30 Illegal Years To The Strip is the inside story of Prohibition’s most powerful leaders, who later ran elegant, illegal casinos across America, before moving on to build the glamorous Las Vegas Strip gambling resorts.
The seven leaders of the three dominating Prohibition gangs imported the world’s finest liquors on a massive scale. Although in an illegal and dangerous business, these seven espoused traditional business values and rejected the key tools of organized crime - monopoly, violence, and vendetta. This made them the most unlikely gangsters to rise to underworld leadership. But they earned every criminal’s respect, and fate made them the most powerful gangland leaders in American history.
In the mid 1900s, these seven leaders stood up to, and restrained, America’s worst villains. The seven prevented many gangland wars and killings. Unbelievably, the most murderous and most psychopathic gang leaders not only admired them but supported them in gangland conflicts.
These were the first gangs to work closely together in mutual interest. Joining these three dominating liquor-importers was the violent Chicago Capone gang, as they partnered in both illegal and legal businesses during and after Prohibition. They were also close allies in the complexities, treachery, and violence of underworld politics.

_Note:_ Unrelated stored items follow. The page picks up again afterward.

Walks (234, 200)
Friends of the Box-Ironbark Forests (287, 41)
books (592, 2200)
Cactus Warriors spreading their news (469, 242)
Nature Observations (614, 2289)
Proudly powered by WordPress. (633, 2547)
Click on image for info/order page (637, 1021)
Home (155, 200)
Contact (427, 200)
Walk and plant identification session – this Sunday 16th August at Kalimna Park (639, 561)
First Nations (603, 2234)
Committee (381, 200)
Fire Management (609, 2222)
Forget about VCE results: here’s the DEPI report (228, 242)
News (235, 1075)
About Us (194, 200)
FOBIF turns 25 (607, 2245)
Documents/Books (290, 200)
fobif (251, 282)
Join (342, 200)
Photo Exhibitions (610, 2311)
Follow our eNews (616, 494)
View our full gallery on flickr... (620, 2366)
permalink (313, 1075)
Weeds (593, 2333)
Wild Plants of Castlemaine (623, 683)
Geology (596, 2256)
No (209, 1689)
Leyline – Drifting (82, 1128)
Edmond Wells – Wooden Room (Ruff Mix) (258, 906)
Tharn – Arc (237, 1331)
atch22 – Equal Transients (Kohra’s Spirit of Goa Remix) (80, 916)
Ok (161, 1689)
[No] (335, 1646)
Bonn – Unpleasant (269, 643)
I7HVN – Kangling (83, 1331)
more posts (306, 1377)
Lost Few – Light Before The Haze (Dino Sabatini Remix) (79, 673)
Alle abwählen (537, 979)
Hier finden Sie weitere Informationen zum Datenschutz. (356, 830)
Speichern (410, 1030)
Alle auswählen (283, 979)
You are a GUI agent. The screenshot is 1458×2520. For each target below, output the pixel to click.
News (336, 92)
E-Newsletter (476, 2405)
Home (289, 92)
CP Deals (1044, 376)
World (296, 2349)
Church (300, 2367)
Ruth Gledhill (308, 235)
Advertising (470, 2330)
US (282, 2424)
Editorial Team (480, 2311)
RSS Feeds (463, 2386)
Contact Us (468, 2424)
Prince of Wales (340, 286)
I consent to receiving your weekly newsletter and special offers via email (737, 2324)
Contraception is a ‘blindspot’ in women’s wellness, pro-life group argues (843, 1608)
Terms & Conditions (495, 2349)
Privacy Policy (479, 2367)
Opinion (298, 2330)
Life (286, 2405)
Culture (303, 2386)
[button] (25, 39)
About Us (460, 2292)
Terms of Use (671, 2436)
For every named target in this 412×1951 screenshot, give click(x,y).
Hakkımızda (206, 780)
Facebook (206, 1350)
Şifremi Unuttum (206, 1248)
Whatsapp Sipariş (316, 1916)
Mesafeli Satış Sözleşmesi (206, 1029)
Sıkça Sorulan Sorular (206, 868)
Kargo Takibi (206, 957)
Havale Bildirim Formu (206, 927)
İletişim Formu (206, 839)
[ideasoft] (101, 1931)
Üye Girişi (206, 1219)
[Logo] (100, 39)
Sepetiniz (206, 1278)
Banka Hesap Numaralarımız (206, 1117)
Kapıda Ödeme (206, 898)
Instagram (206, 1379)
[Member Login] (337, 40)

Exposed for the first time are the roles actually played by gang leaders Ben Siegel, Meyer Lansky, Charlie Luciano, Frank Costello, Joe Adonis, Al Capone, John Torrio, Frank Nitti, and Moe Dalitz.
Some of these seven leaders became powerful overworld political kingmakers. Allied with them in New York City politics was Arnold Rothstein, the ultimate gambler. His murder is one of several major gangland killings finally solved here.
The biggest-drawing entertainer in these gang leaders’ illegal-casino and Strip-resort showrooms was comedian Joe E. Lewis. He single-handedly saved the Copacabana from bankruptcy and turned it into America’s most famous and glamorous nightclub.
The careers and relationships of the gang leaders, who together would go on to build the Las Vegas Strip, are presented for the first time in this thoroughly documented, in-depth, authentic history of how organized crime developed. It contains 546 source notes, and many addendums that expose the serious fallacies and outright fictions of previous books about early organized crime.
This book is based on 48 years of research that began, when Friedman was drafted during the Vietnam War. A conscientious objector, he was ordered to spend his alternative service in Las Vegas hanging out with gangsters to study the history and operation of organized crime.